Après la plainte d’Apple, OpenAI dit ne voir aucune preuve de vol de secrets
Apple a déposé la semaine dernière une plainte accusant OpenAI d’avoir volé des informations confidentielles grâce à d’anciens salariés. Aujourd’hui, OpenAI réplique dans un communiqué en affirmant n’avoir connaissance d’aucune preuve étayant le bien-fondé de cette accusation.

OpenAI réagit à la plainte
Dans un communiqué transmis à Bloomberg, OpenAI indique :
Bien que nous prenions ces allégations au sérieux, nous n’avons connaissance d’aucune preuve démontrant le bien-fondé de cette plainte. Nous croyons en une concurrence loyale et en la liberté des personnes de travailler où elles le souhaitent, et nous nous concentrons sur le développement de technologies innovantes qui donnent du pouvoir aux gens partout dans le monde.

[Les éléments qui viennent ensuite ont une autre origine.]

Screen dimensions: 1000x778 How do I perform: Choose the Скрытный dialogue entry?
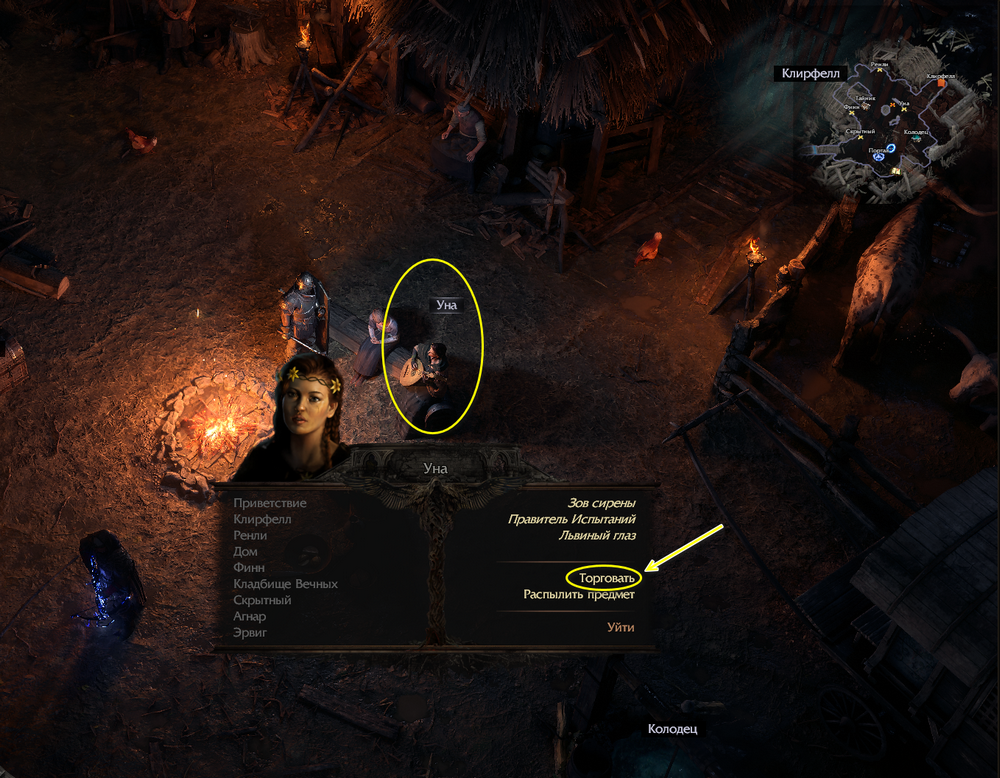[262, 600]
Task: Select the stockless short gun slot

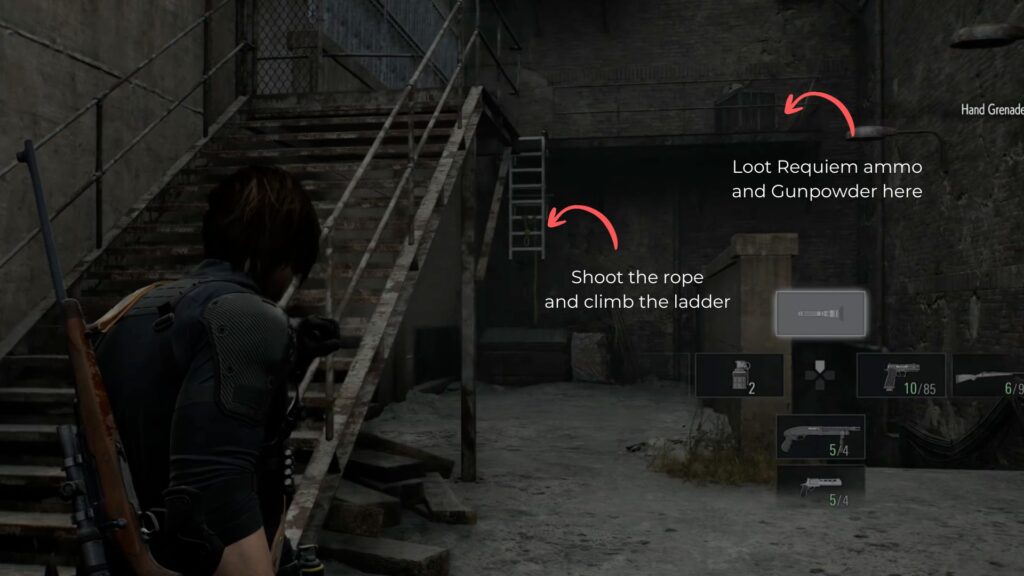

Ce nouveau communiqué met en avant la question de la mobilité des employés, un angle qui permet à OpenAI de recontextualiser l’arrivée massive d’anciens employés Apple dans ses effectifs. Cette stratégie de communication laisse entrevoir la ligne de défense que pourrait adopter OpenAI devant les tribunaux : présenter ce recrutement massif comme la conséquence naturelle de sa capacité à attirer des talents sur un marché concurrentiel. Apple affirme que plus de 400 de ses anciens salariés ont rejoint OpenAI.
Pour rappel, la toute première réaction d’OpenAI avait été :
Nous n’avons aucun intérêt pour les secrets commerciaux d’autres entreprises. Nous restons concentrés sur la construction de technologies innovantes qui donnent du pouvoir aux gens partout dans le monde.
Apple accuse le créateur de ChatGPT de vols de secrets
Le fabricant de l’iPhone situe le cœur du problème dans le passage de plusieurs employés stratégiques d’Apple vers OpenAI, un mouvement qu’il qualifie de complot organisé. Apple pointe notamment deux figures centrales de ce transfert de compétences : Tang Tan et Chang Liu, tous deux passés par ses rangs avant de rejoindre l’équipe matérielle d’OpenAI.
Apple décrit dans sa plainte un procédé de récupération d’informations sensibles. Selon le groupe, Tang Tan et Chang Liu auraient demandé aux candidats qu’ils recevaient en entretien chez OpenAI de venir munis de détails sur des produits Apple non encore dévoilés, ainsi que sur des composants, des procédés de fabrication et des relations avec les fournisseurs. La plainte va plus loin concernant Chang Liu, accusé d’avoir profité de son passage chez OpenAI pour exploiter une faille dans un système d’authentification et consulter ainsi des documents confidentiels appartenant à Apple via un Mac fourni par Apple.
Face à ces accusations, Apple a formulé plusieurs demandes concrètes devant la justice. Le groupe réclame une injonction obligeant OpenAI à cesser d’utiliser les informations issues d’Apple dans le développement de son appareil dédié à l’intelligence artificielle, le versement de dommages et intérêts, ainsi que des poursuites individuelles contre Tang Tan et Chang Liu pour rupture de contrat.
Apple a également demandé que l’affaire soit tranchée devant un jury, une option qui pourrait accroître la pression médiatique et financière sur OpenAI si le procès va à son terme.